Escribió Kafka también, en una de sus más curiosas reinterpretaciones de la realidad, un relato titulado Un artista del hambre, en el que exploraba, de nuevo, esta profesión. No obstante, sus previsiones al respecto no eran tan halagüeñas como las del periodista gallego, y, realmente, se parecen mucho más a lo que podemos encontrarnos hoy: «En las últimas décadas, la audiencia de los ayunadores ha disminuido enormemente. Antes era un buen negocio organizar grandes exhibiciones de ayuno como espectáculo autónomo, lo cual hoy día es del todo imposible. Eran otros tiempos. Toda la población se interesaba por el ayunador, y su interés aumentaba con cada día de ayuno»; ahora, sin embargo, parece ser que no. De la voluntad política primigenia de aguantar contra viento y marea poco queda, al menos en el mundo exterior. Al fin y al cabo, ¿para qué llevar unos ideales hasta el final si se pueden quedar a medias? Como hicieron Trump y todos sus seguidores ultraderechistas; quienes, afortunadamente, se terminaron quedando con las ganas; y de quienes esperamos que no haya más sorpresas de cara al día de la nueva toma de posesión.
En estos momentos, y como decía Kafka, las razones han cambiado y, por tanto, también la repercusión. Afortunadamente, ya no les hacemos tanto caso a los berrinches injustificados. Ocurre, en el caso de Chansley, me temo, lo que le ocurría al protagonista del relato anterior:
«—Siempre deseé que admirarais mi resistencia al hambre —dijo el ayunador.
—Y la admiramos —aseguró el inspector.
—Pero no deberíais admirarla —dijo el ayunador.
—Bueno, pues entonces no la admiraremos —dijo el inspector—; pero ¿por qué no hemos de admirarte?
—Porque tengo que ayunar necesariamente, no puedo evitarlo —musitó el ayunador.
—Claro —afirmó el inspector—; pero ¿por qué no puedes evitarlo?

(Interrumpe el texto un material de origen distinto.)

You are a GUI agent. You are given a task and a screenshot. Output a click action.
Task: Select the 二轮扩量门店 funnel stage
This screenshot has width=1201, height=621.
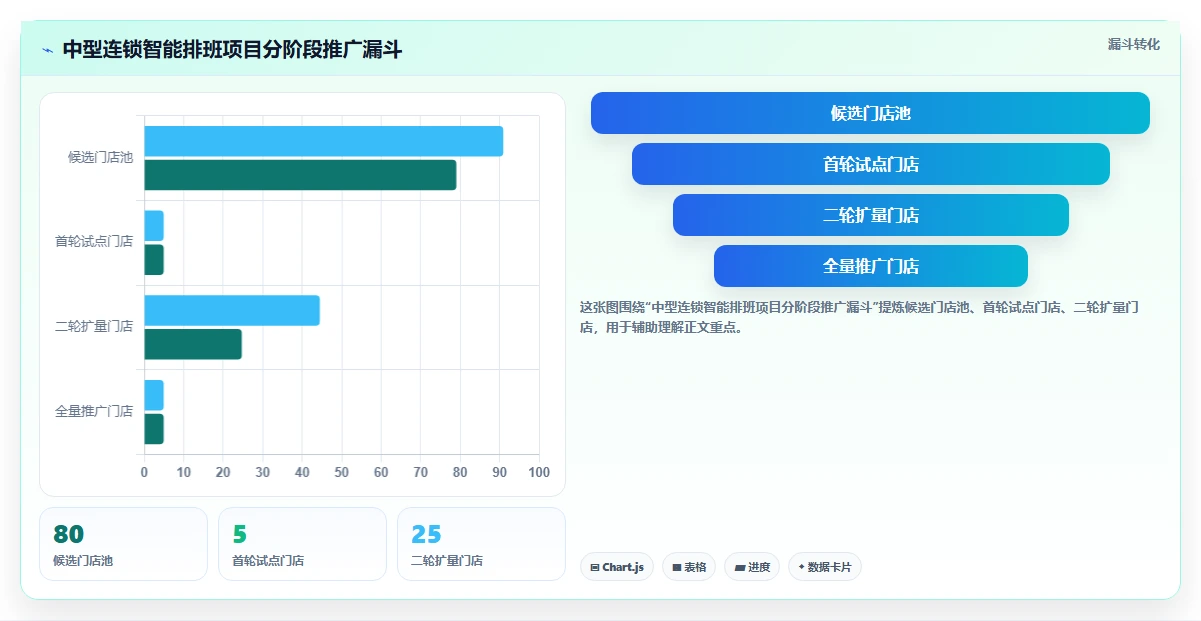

—Porque —contestó el artista del hambre levantando un poco la cabeza y hablando al oído del inspector para que no se perdieran sus palabras, con los labios alargados como si fuera a dar un beso— nunca encontré comida que me gustara. Si la hubiera encontrado, habría comido hasta la saciedad, como todo el mundo».
De nuevo, lo que algunos pretenden es hacer pasar por evidente la contradicción; y eso es lo que debemos combatir en el futuro. El resto, y como decía ayer el mismísimo Iñaki Gabilondo, es empacho. Es decir, tenemos que aprender a alimentarnos -informativa y políticamente, al menos- mucho mejor.